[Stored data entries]
================
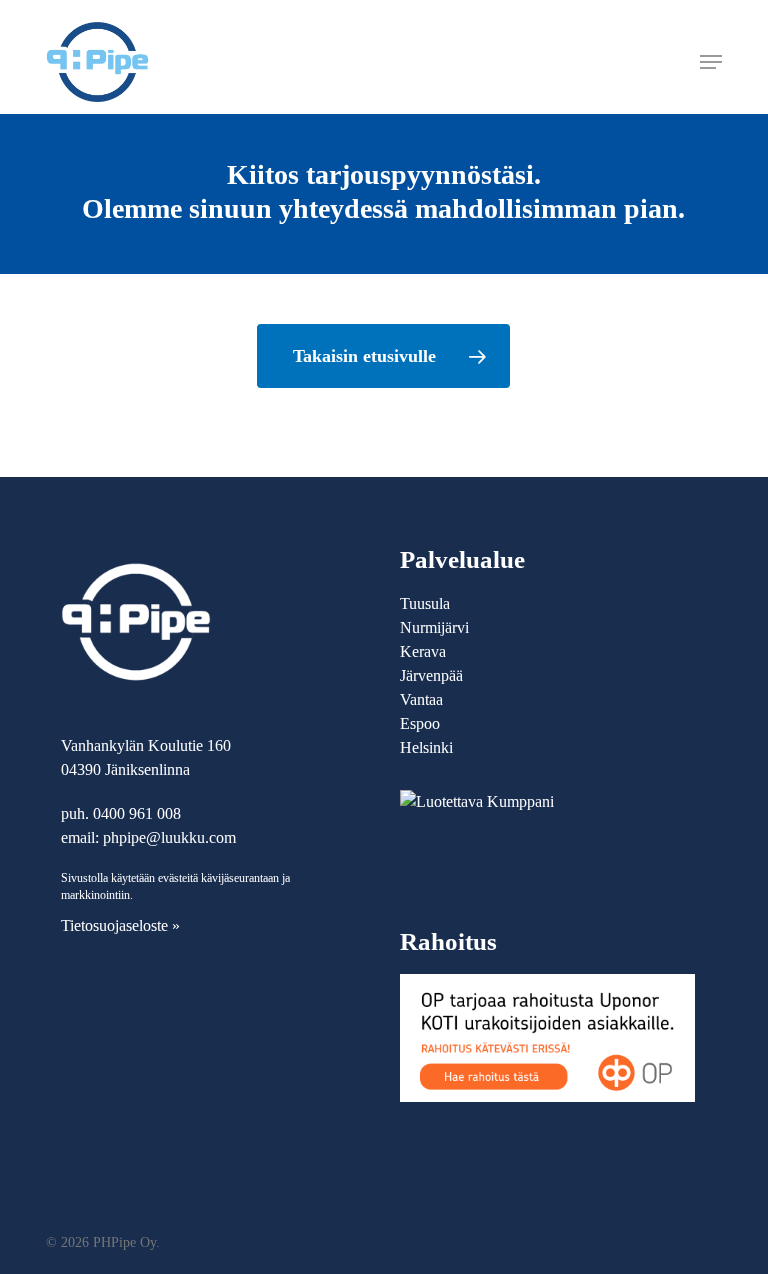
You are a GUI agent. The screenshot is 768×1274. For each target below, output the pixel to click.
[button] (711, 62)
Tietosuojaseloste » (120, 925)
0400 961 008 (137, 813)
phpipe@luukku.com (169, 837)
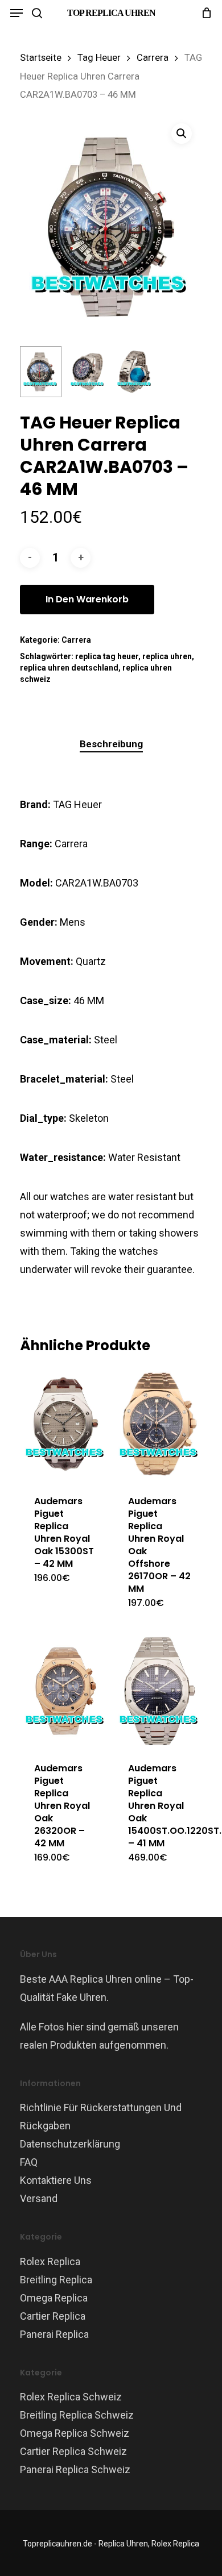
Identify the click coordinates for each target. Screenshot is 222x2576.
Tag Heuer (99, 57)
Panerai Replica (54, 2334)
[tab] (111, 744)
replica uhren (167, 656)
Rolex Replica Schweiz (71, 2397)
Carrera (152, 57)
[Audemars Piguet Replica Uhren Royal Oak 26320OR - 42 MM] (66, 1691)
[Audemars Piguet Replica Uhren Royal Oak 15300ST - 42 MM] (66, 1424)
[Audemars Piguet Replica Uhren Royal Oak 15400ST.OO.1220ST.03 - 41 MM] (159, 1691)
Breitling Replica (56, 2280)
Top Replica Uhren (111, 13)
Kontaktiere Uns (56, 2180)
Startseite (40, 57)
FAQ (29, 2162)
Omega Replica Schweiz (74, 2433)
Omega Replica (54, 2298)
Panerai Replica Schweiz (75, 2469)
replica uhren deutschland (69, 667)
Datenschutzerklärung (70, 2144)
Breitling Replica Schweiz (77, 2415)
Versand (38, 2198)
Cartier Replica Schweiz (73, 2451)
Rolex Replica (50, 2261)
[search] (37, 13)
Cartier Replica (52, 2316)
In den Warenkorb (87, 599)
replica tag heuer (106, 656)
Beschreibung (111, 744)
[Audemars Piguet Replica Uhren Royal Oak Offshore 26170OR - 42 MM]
================
**YOUR INSTRUCTIONS**
Word for word, set down every record, keeping the images out.

**PROBLEM SOLUTION**
You are a GUI agent. The screenshot is 768×1274. For each target below, output the pixel to click.
[button] (711, 62)
Tietosuojaseloste » (120, 925)
0400 961 008 (137, 813)
phpipe@luukku.com (169, 837)
Identify the click coordinates for each target. Screenshot is 222x2576.
Tag Heuer (99, 57)
Panerai Replica (54, 2334)
[tab] (111, 744)
replica uhren (167, 656)
Rolex Replica Schweiz (71, 2397)
Carrera (152, 57)
[Audemars Piguet Replica Uhren Royal Oak 26320OR - 42 MM] (66, 1691)
[Audemars Piguet Replica Uhren Royal Oak 15300ST - 42 MM] (66, 1424)
[Audemars Piguet Replica Uhren Royal Oak 15400ST.OO.1220ST.03 - 41 MM] (159, 1691)
Breitling Replica (56, 2280)
Top Replica Uhren (111, 13)
Kontaktiere Uns (56, 2180)
Startseite (40, 57)
FAQ (29, 2162)
Omega Replica Schweiz (74, 2433)
Omega Replica (54, 2298)
Panerai Replica Schweiz (75, 2469)
replica uhren deutschland (69, 667)
Datenschutzerklärung (70, 2144)
Breitling Replica Schweiz (77, 2415)
Versand (38, 2198)
Cartier Replica Schweiz (73, 2451)
Rolex Replica (50, 2261)
[search] (37, 13)
Cartier Replica (52, 2316)
In den Warenkorb (87, 599)
replica tag heuer (106, 656)
Beschreibung (111, 744)
[Audemars Piguet Replica Uhren Royal Oak Offshore 26170OR - 42 MM]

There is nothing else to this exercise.